Season one of “The Marvelous Mrs. Maisel” ended in a flurry of lights and applause. Midge Maisel (Rachel Brosnahan, “Crisis in Six Scenes”) was high off the end of a successful stand-up performance. Amid her crumbling marriage and her feuding parents, she was rising above it all as a star. It was an inspiring ending, one that seemed to be the catalyst to a continuation of Mrs. Maisel’s ferocious fight to become a ruling presence in the male-dominated industry of stand-up comedy.

Yet, it seems that season two of the period comedy had different plans. Midge’s heroic stampede towards a career in comedy has become more a stifled shuffle as she has become a backdrop of her own starring role. The spotlight no longer has a clear target; it swings from Maisel’s estranged husband Joel (Michael Zegen, “Boardwalk Empire”) searching for an apartment and purpose, to her disillusioned parents Rose (Marin Hinkle, “Speechless”) and Abe (Tony Shalhoub, “Tales from Radiator Springs”) ruining and rebuilding their marriage. “The Marvelous Mrs. Maisel” is more “The Sad Boy Joel Maisel” or “The Delusional Abe and Rose Weissman,” with little opportunity to see what’s so marvelous about Mrs. Maisel.

Frustrations with the show can be summarized by a single scene in episode five. The Maisels and Weissmans are away in the Catskills, with our star being more concerned with trips to the salon and swimsuit competitions than the variety of gigs her driven, sharp manager Susie (Alex Borstein, “Family Guy”) booked for her. Midge is willing to skip the comedy opportunities for her break in the Catskills, but when she gets the call that the department store she works at needs her at the Revlon counter, she practically jets the 120 miles back to Manhattan. This makes for a short yet wonderful little scene, as Midge imitates monotone, depressing news radio on the ride back with a spunky potential love interest, Benjamin (Zachary Levi, “Tangled: The Series”), but it sadly highlights what the show has become, and where it could have gone.

That’s still not to say that “Mrs. Maisel” has lost its edge; it’s just juggling with it. The scenes are still beautifully shot, the dialogue still witty and quick-paced. Each scene’s gaud, movement and backing music make for an experience that feels as close to a classic Broadway musical as television can get (Louis Armstrong’s “What a Wonderful World” soundtracking a walk through 1950s Paris with your betrothed? Um, yes please?). The sophomore season isn’t muddled, it isn’t bad, it’s just exasperating. Every time Midge so much as glances at her former husband, you just want to scream and remind her that he cheated on her even when she did everything right, with his secretary nonetheless. He couldn’t even cheat in a unique way, and still his pity party gets screen time.

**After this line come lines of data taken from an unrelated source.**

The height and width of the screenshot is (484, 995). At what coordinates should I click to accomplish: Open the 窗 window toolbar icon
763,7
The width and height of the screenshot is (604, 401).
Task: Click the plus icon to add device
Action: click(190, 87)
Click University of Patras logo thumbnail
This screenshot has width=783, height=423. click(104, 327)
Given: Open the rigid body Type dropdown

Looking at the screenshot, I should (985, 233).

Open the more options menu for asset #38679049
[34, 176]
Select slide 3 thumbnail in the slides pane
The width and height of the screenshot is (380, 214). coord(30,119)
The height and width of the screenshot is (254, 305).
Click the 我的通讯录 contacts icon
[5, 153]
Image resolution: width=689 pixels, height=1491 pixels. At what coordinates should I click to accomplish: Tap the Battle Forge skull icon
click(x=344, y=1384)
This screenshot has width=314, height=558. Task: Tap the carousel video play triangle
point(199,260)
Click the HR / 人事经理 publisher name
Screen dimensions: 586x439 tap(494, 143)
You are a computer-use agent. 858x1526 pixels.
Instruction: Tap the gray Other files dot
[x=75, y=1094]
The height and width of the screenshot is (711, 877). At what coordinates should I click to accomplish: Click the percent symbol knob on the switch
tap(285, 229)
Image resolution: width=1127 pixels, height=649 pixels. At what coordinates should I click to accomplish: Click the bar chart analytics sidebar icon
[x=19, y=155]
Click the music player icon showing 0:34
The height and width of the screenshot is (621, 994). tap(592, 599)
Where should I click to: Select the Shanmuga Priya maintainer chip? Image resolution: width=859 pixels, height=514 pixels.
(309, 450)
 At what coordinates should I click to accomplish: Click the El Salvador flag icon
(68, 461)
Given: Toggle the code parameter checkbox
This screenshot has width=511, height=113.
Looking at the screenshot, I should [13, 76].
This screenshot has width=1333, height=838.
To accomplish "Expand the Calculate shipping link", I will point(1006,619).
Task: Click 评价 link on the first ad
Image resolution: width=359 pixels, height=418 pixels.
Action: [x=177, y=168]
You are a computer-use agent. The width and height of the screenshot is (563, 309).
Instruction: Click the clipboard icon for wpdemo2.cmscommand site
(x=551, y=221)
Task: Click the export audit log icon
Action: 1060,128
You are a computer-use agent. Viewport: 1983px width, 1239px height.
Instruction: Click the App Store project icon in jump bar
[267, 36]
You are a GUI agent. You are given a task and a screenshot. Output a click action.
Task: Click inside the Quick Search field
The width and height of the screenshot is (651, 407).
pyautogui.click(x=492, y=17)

“The Marvelous Mrs. Maisel” continues to be better than 90 percent of everything else on television, which is why it can afford its stumbles. There are glimpses of the old “Mrs. Maisel” throughout the first half of the sophomore season, enough for the audience to root desperately for it to break through completely. Faith should not be lost in Midge and her quest for comedic glory, the camera just needs to find its way back to her. For now, find some joy in Joel’s misery and fondness in the Weissmans’s revitalized marriage. They are just simple opening acts to an up-and-coming, astonishing, smart-mouthed comedian.